§ Task goal: Word for word, transcribe the data below from the line with "Click the Ad" to the line with "Click the A66", keeping both of those lines.

§ Supplied information:
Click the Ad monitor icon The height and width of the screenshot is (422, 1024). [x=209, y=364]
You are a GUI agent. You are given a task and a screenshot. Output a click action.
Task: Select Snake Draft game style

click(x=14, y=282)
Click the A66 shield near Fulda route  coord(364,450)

* * *

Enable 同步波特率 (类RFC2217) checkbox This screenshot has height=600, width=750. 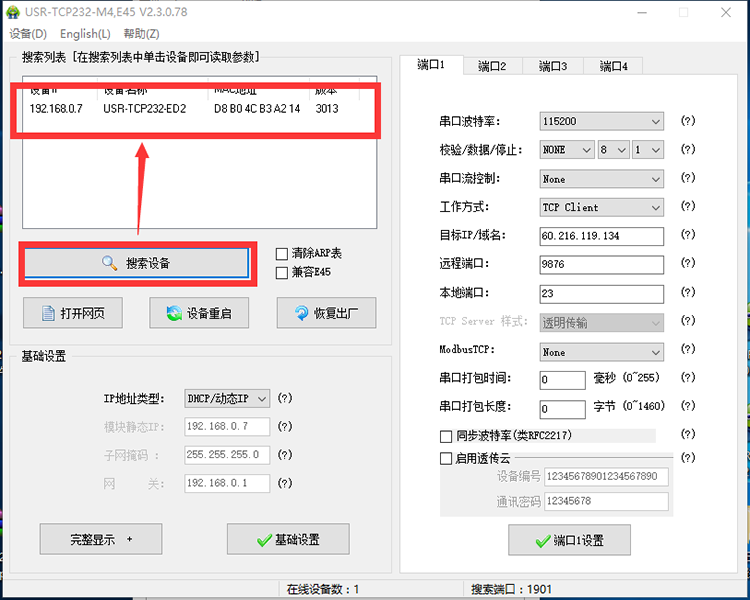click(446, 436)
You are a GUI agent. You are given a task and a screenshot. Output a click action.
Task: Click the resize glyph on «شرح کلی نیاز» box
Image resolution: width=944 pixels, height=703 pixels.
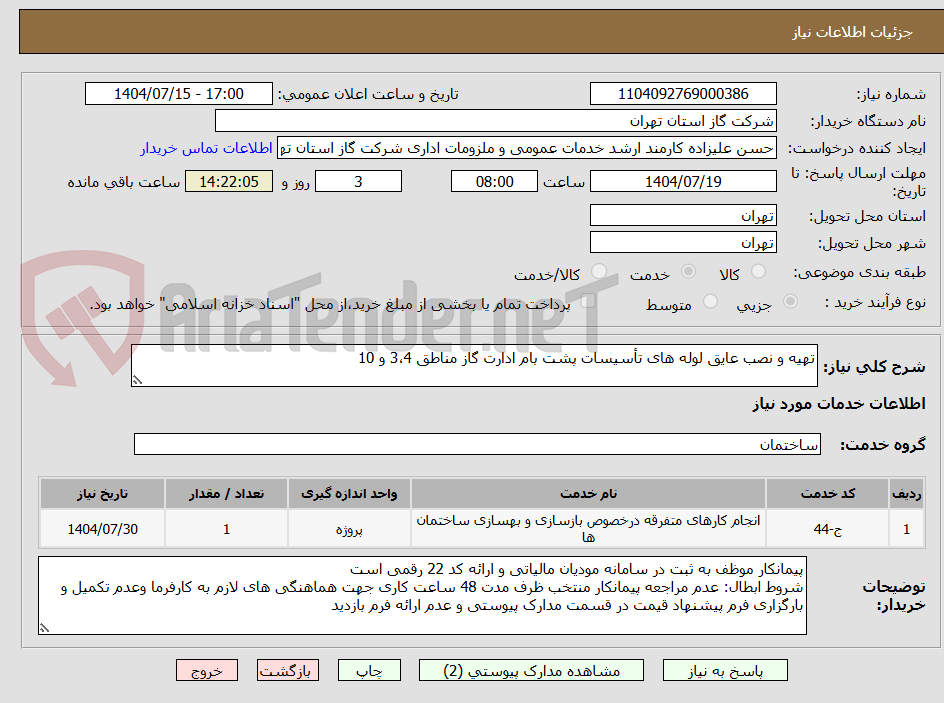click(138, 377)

--

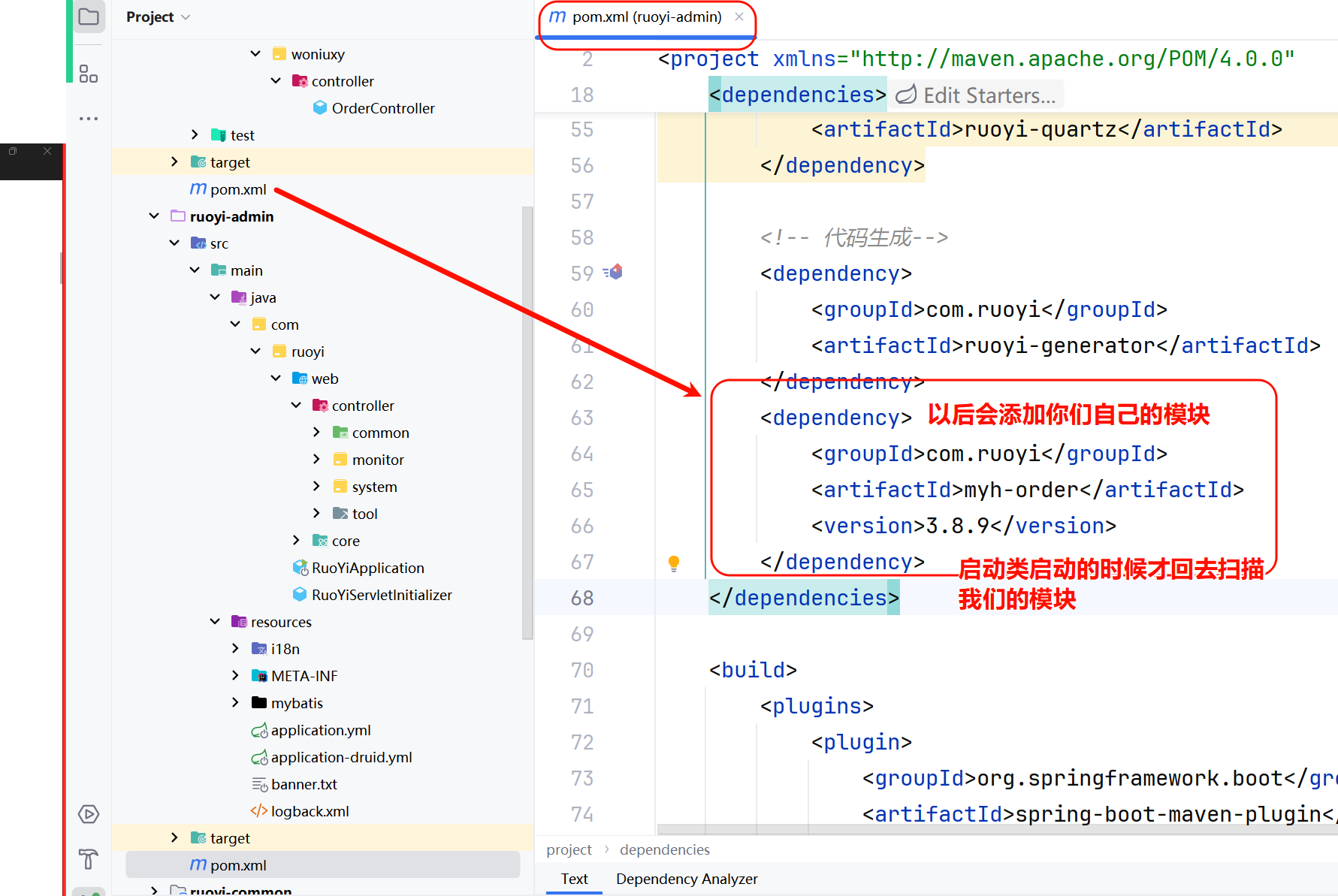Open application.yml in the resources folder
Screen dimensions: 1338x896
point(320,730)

§ Solution to this exercise:
Click the Ad monitor icon The height and width of the screenshot is (422, 1024). [x=209, y=364]
You are a GUI agent. You are given a task and a screenshot. Output a click action.
Task: Select Snake Draft game style

click(x=14, y=282)
Click the A66 shield near Fulda route  coord(364,450)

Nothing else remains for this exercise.